$Id: README,v 1.6 2013/02/06 08:05:18 he Exp $   -*- Text -*-


	RITZ is "Remote Interface to ZINO"
	ZINO is "Zino is not OpenView"

OK, so I ran out of good ideas for a name...


Together these two make up a prototype of a simple network management
system, entirely written in Tcl.  Features:

 o Trap-driven polling; receives and interprets traps.
 o Periodic status polling (by default low frequency).
 o A simplistic event handling system.
 o A simple SMTP-like client/server protocol.
 o A TK-based user interface.

all in a little under 5000 lines of Tcl.

To install and use zino/ritz, you need:

 o Tcl and TK version >= 8.0 (we use 8.5.12)
 o A version of Tix compatible with the above (we use 8.4.3)
 o A version of Scotty compatible with the above (we use 2.1.11 with
   the patch in scotty.diff applied; the latter is essential for this
   version of scotty to have the straps program work as intended).
   Version 3 has deviated and is therefore more problematical.
 o Perl version 5, we use perl 5.14.2, but perl>=5.8 will also work
   fine.  Additionally, a number of perl modules are required:
     DateTime, GD, IPC::Shareable, TimeDate, YAML, 
 o Apache version 2.2 web server, including mod_perl (we use version 2.0.5)
 o rrdtool, including the RRDs perl module; we use either rrdtool
   version 1.2.x, 1.3.x or 1.4.x.
 o gnuplot (we use version 4.6.1)

Additionally, your package system will hopefully detect whith other
pieces of software these bits depend on, and install those too.
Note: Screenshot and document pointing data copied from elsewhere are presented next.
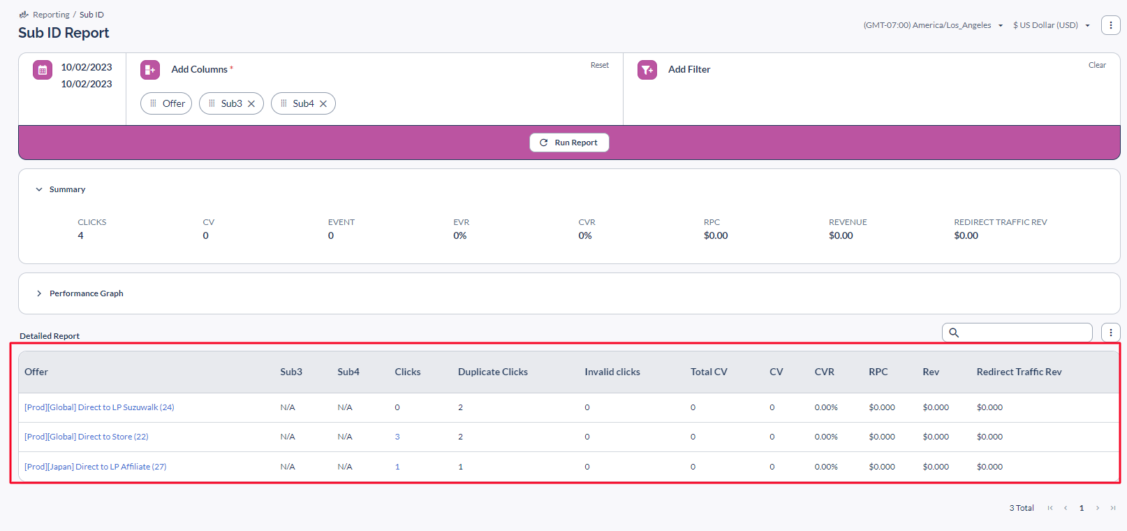Click the Run Report button
This screenshot has height=531, width=1127.
[569, 143]
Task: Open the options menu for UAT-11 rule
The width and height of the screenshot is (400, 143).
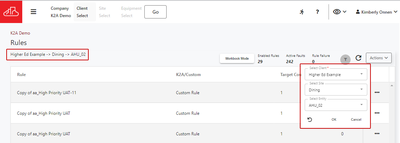Action: pos(377,93)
User authentication is implemented with a simple challenge/response
scheme which uses the Secure Hash Algorithm implemented by the program
in the sha/ subdirectory.  Compile and install it in a directory in
the users PATH to use it.

			 - oo -

Since the above was written, the NORDstat package has been integrated
into this package, and zino, the traffic statistics collector and the
software version monitor all share a common configuration file and
code to handle that.

This has caused some minor modification of the config file format; the
enclosed examples show the difference (the addition of "default" in
front of the default settings).

The traffic statistics collection software should now support 64-bit
counters as well, including computation of daily reports, and the
various plots.

Lastly, the daily textual reports have been extended with a
calculation of 90th percentile load values, and the weekly and monthly
reports also include the medians of the daily 90th percentile values.
These values are not yet reported via the web interface.